Cukup mencengangkan, kominfo sudah menghabiskan sekitar 700 miliar untuk pemeliharaan PDNS, faktanya, program keamanan data hanya menggunakan windows defender saja.

 

Di sisi lain, pernyataan kontroversial dari Budi Arie Setiadi dalam rapat kerja dengan komisi I DPR RI, justru menghaturkan syukur sebab yang meretas adalah personal saja dengan modus ekonomi bukan dilakukan oleh negara. Apatah lagi, kelompok hacker tersebut sudah memeras negara dengan meminta tebusan 131 miliar. Selanjutnya, saling lempar tanggung jawab yang dipertontonkan antara BSSN dan Kominfo. Padahal, data rakyat sedang dipertaruhkan. Sangat ironi!

 

Tentu ini sangat mencerminkan krisis amanah. Bahkan, hacker yang sebelumnya pernah menjebol keamanan data di negeri ini seperti Bjorka dan kelompok Brain Chiper ini justru menkritisi pemerintah yang belum bisa membuat sistem keamanan data dan mengungkapkan bahwa pemerintah seharusnya menggunakan tenaga ahli ilmu teknologi yang memumpuni. Kelompok Brain Chiper dalam web gelapnya dengan tegas berpesan “More important than money, only honor” artinya “yang lebih penting dari uang hanyalah kehormatan”.

 

Apabila dievaluasi, kebanggaan shifting dengan digitalisasi nyaris dalam semua lini kehidupan hingga artificial intelligence yang kini banyak diminati ternyata tak sejalan dengan kesiapan negeri ini dalam hal infrastruktur hingga sumber daya manusia.
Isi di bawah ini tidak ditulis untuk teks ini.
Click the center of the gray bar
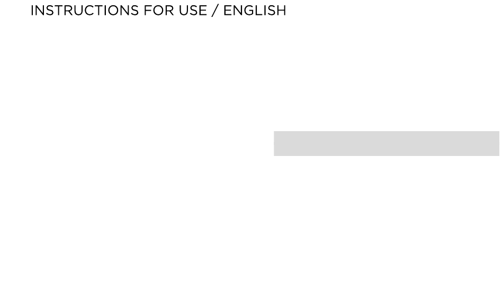This screenshot has width=503, height=285. point(386,143)
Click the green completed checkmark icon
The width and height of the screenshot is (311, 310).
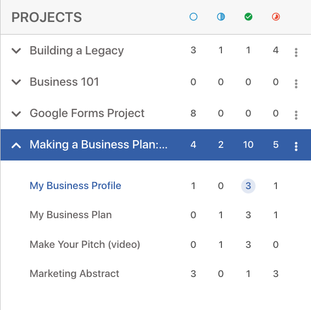[x=248, y=17]
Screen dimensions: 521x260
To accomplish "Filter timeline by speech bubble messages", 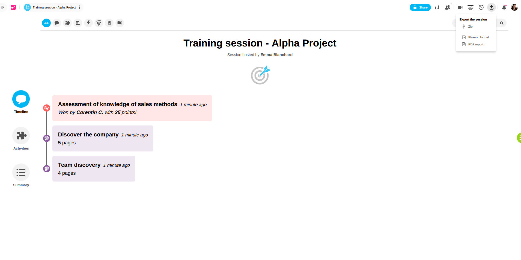I will [x=57, y=23].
Orientasi pemerintah kini sangat kapitalis sehingga sulit untuk menemukan aparat dari sistem pemerintahan yang benar-benar melayani rakyat.

 

Kebocoran data yang dialami masyarakat telah banyak memberikan kesengsaraan. Banyak yang mengalami penipuan dan kehilangan harta sebab data pribadinya telah disalahgunakan dan dijual bebas. Pemerintah telah gagal dalam menjamin keselamatan rakyat baik data pribadi hingga jiwa rakyat dalam sistem kapitalisme kini. Namun, hal itu tak kunjung disadari oleh pemerintahan yang mementingkan status quo, jabatan dan tentu materi semata.

 

Selain itu, sosok negarawan sulit lahir dari pemimpin yang mendukung sistem kapitalisme dengan jalan demokrasi. Sebab, alam sistem kapitalisme menghendaki segala cara licik untuk menyukseskan sebuah tujuan yang tidak ada kepentingan masyarakat didalamnya yang ada hanya kepentingan segelintir orang (oligarki).

 

Kondisi ini tentu tidak hanya untuk dikutuk saja. Namun, perlunya sebuah revolusi sebab keadaan ini semakin menekan masyarakat dalam keterpurukan. Rakyat hanya menjadi sapi perah dengan membayar pajak. Inilah kerusakan apabila menyerahkan suatu urusan bukan pada ahlinya serta diserahkannya sebuah urusan penting pada orang-orang yang tidak memumpuni (ruwaibidhah).

 

Hal ini sangat berbeda ketika sistem Islam dalam naungan Khilafah. Dalam Khilafah, urusan kepentingan umat, seperti teknologi akan diserahkan pada orang-orang yang memumpuni. Sebab, dalam sistem Islam tidak bagi-bagi kue dalam kementerian. Melainkan berdasar ketakwaan sehingga muncul rasa tanggung jawab terhadap sebuah amanah.

 

Demikian pula dengan hukum dan sanksi yang diberikan kepada pelanggar sangat tegas. Hal ini hanya bisa diterapkan jika kapitalisme dicabut dan syariat Islam diterapkan. Wallahualam bissawab. [LM/ry].